Vigilância antes das Quatro Últimas Coisas

Esses temas foram abordados na homilia do Cardeal Sarah para uma missa tradicional em latim celebrada na Solenidade de Cristo Rei em 2025 na Paróquia de São João Batista em Allentown, Nova Jersey. Durante a homilia, ele exortou os fiéis a não se deixarem desanimar pelo estado da Igreja hoje e pelas "muitas queixas" a seu respeito, que "não são infundadas".

"Alegrem-se com a graça que Deus nos concede", disse ele, especialmente na sagrada liturgia, que, acrescentou, purifica e fortalece cada alma em sua vocação particular.

Ele disse que, ao final do ano litúrgico, a Igreja, "como uma mãe sábia [...] com razão chama nossa atenção para as Quatro Últimas Coisas: a morte, o juízo, o céu e o inferno", visto que estas "são realidades, e nós as ignoramos, ou fingimos que não existem, para nosso próprio prejuízo".

O Cardeal Sarah exortou os fiéis presentes a não se deixarem influenciar por um "truque do diabo" em relação às discussões sobre o fim dos tempos. Isso pode levar à paranoia e à obsessão, tornando algumas almas incapazes de cumprir suas vocações de forma frutífera. Se alguém estiver vivo quando o mundo acabar, "Deus nos dará a graça necessária da clareza de entendimento de que precisamos naquele momento, contanto que permaneçamos fiéis a Ele", disse ele.

O cardeal recordou a exigência do Senhor de vigilância aos seus discípulos como a resposta correta. Não se trata de obsessão ou paranoia, disse ele, mas sim de "prudência, e é sabedoria". Assim como é prudente preparar-se bem para uma viagem, a prudência também é necessária em relação às Quatro Últimas Coisas, afirmou. "Muitas pessoas vivem como se o dia da sua morte nunca fosse chegar", observou, acrescentando: "Este é o truque mais insidioso do diabo", porque transmite a ideia de que "não podemos nos preparar para ele e para o julgamento que cada um de nós enfrentará no momento da nossa morte".

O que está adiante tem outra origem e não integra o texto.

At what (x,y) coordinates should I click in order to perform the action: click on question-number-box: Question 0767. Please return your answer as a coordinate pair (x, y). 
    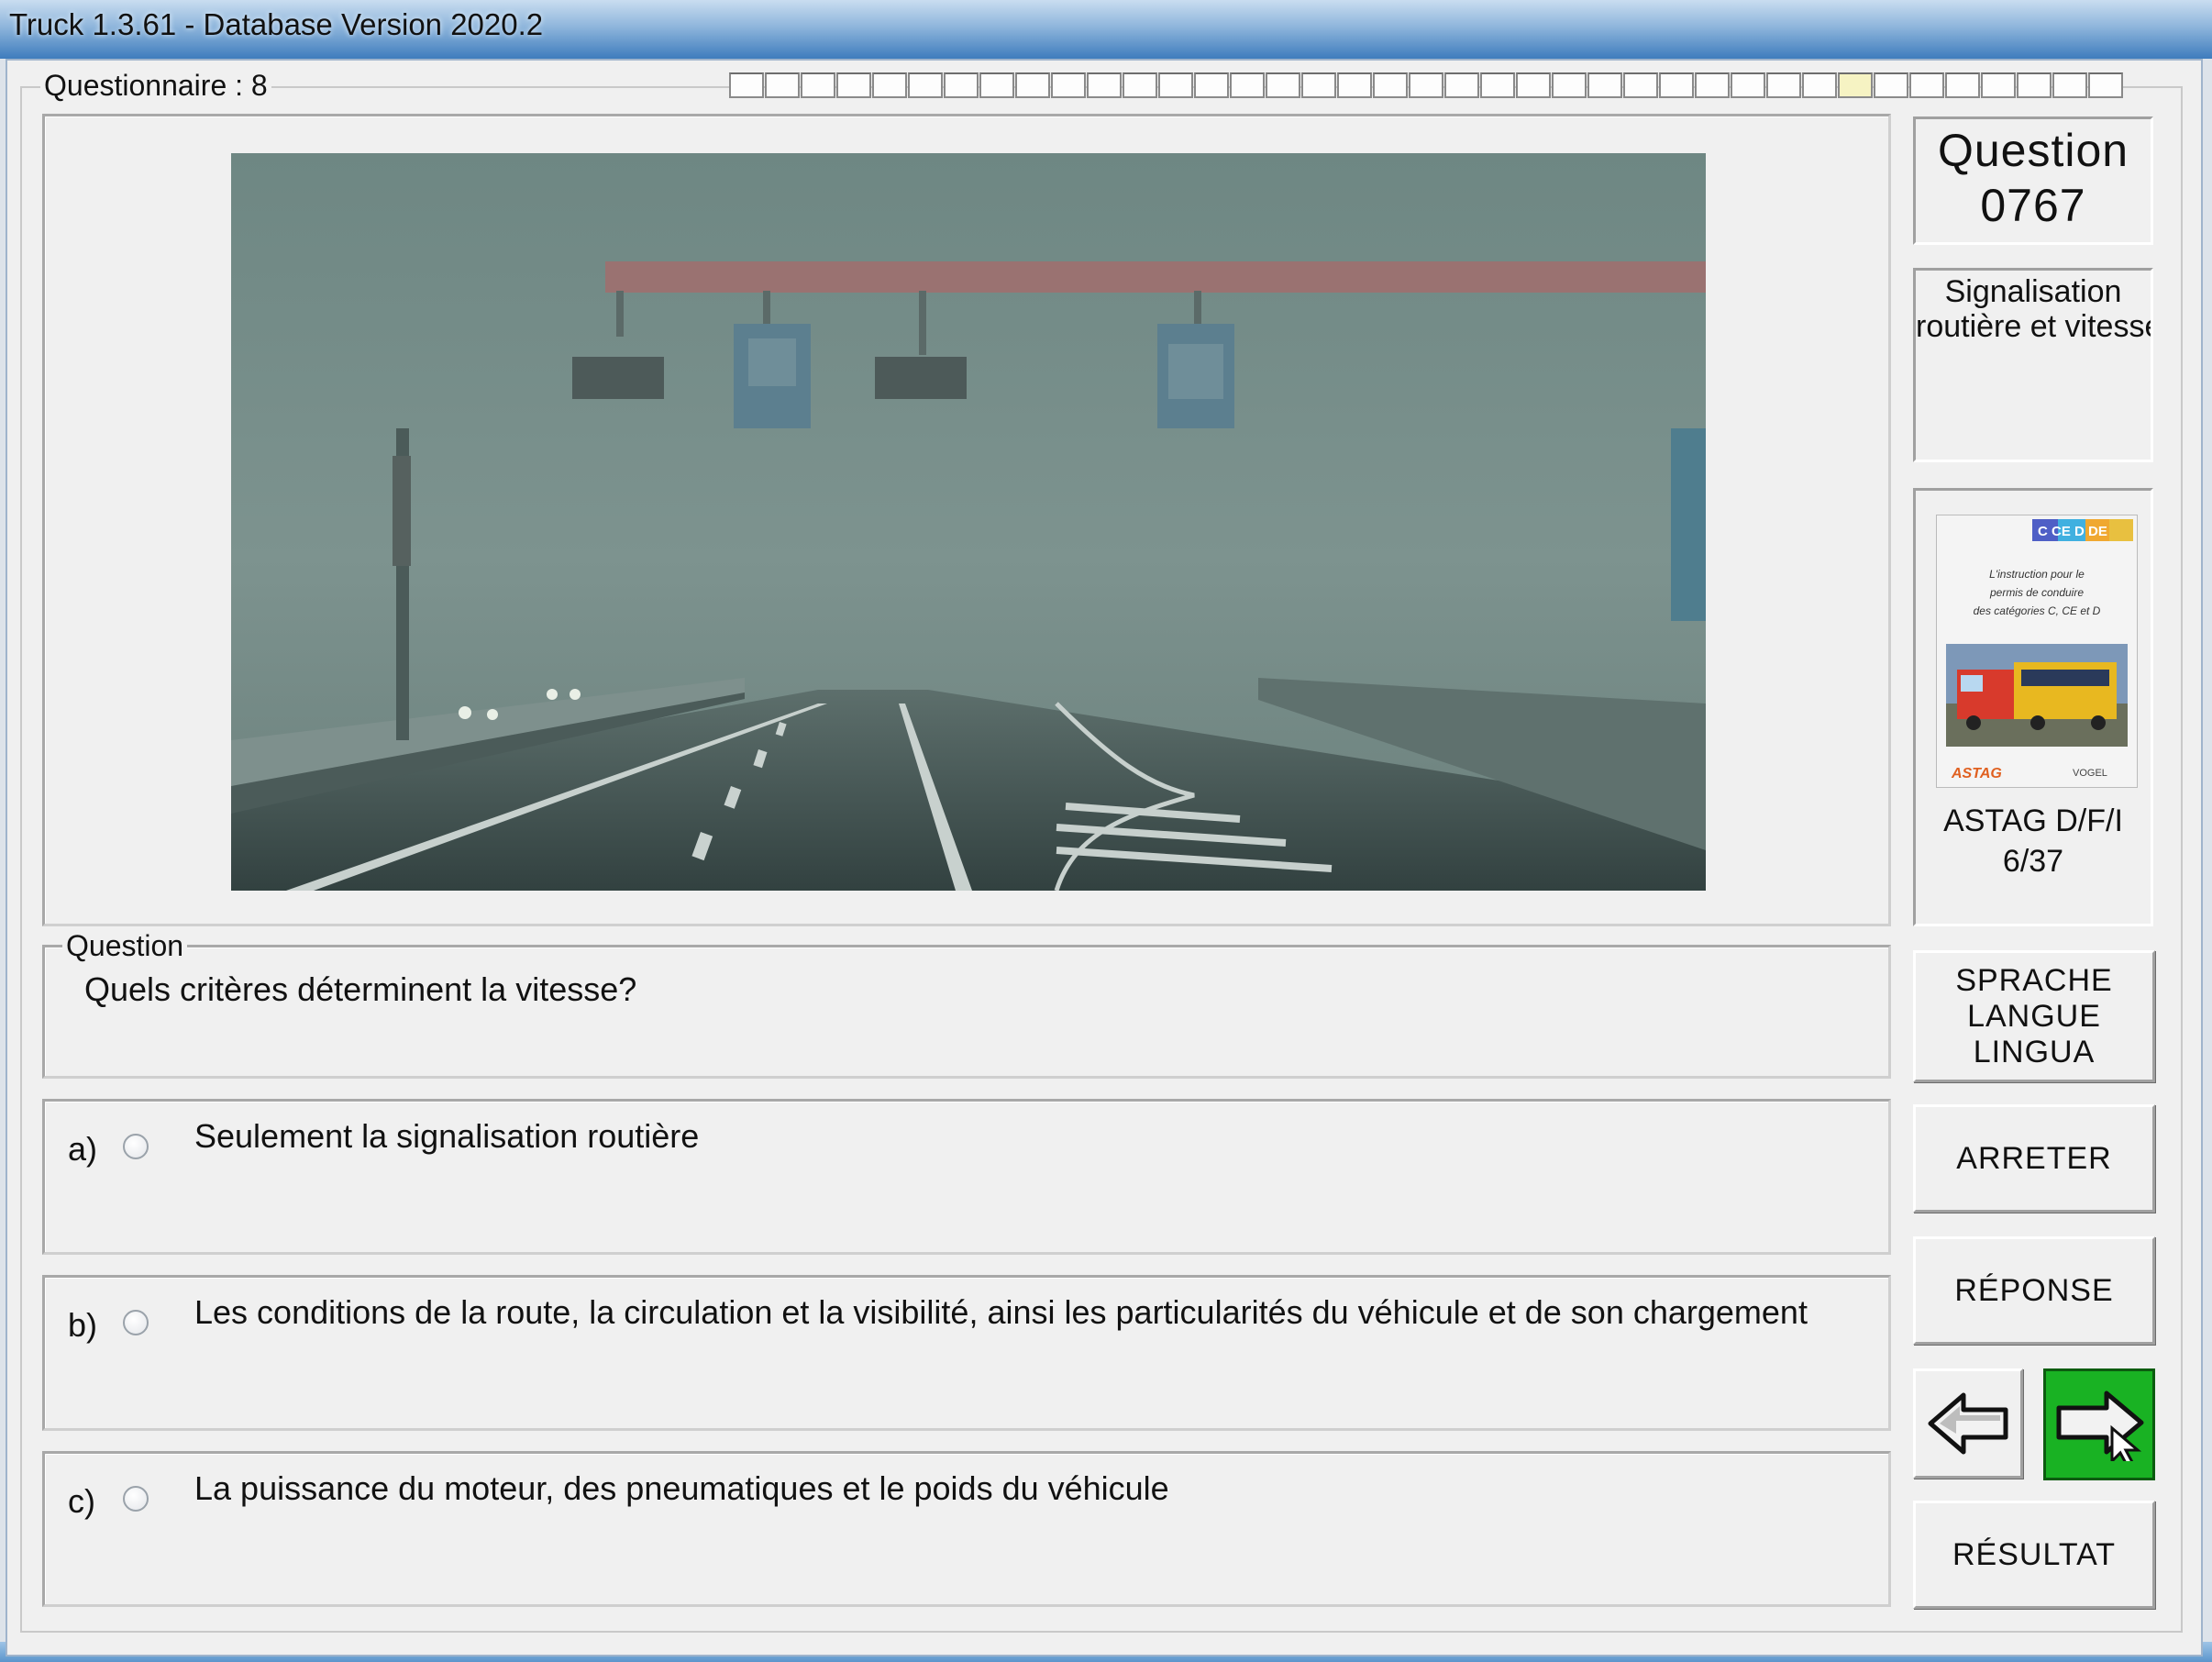
    Looking at the image, I should click on (2033, 180).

“Devemos ser prudentes e nos preparar para prestar contas de nossas vidas e, se necessário, caso tenhamos nos desviado, devemos nos arrepender, buscar a misericórdia e o perdão de Deus e fazer penitência enquanto ainda podemos”, exortou o Cardeal Sarah. Deus é misericordioso, acrescentou ele, com aqueles que se arrependem e voltam suas vidas para Ele, e da mesma forma “Ele respeitará nossa livre rejeição a Ele”.

Ele enfatizou que, nesse contexto, era importante ter a mesma confiança de São Paulo em sua oração na Carta aos Colossenses: viver uma vida digna do Senhor, plenamente agradável a Ele, frutificando em toda boa obra, e ao mesmo tempo sendo prudente e vigilante em meio às tribulações do mundo. “Pois, se formos fiéis a Cristo e aos ensinamentos de sua Igreja”, disse o Cardeal Sarah, “não temos nada a temer. Na verdade, temos a promessa da vida eterna!”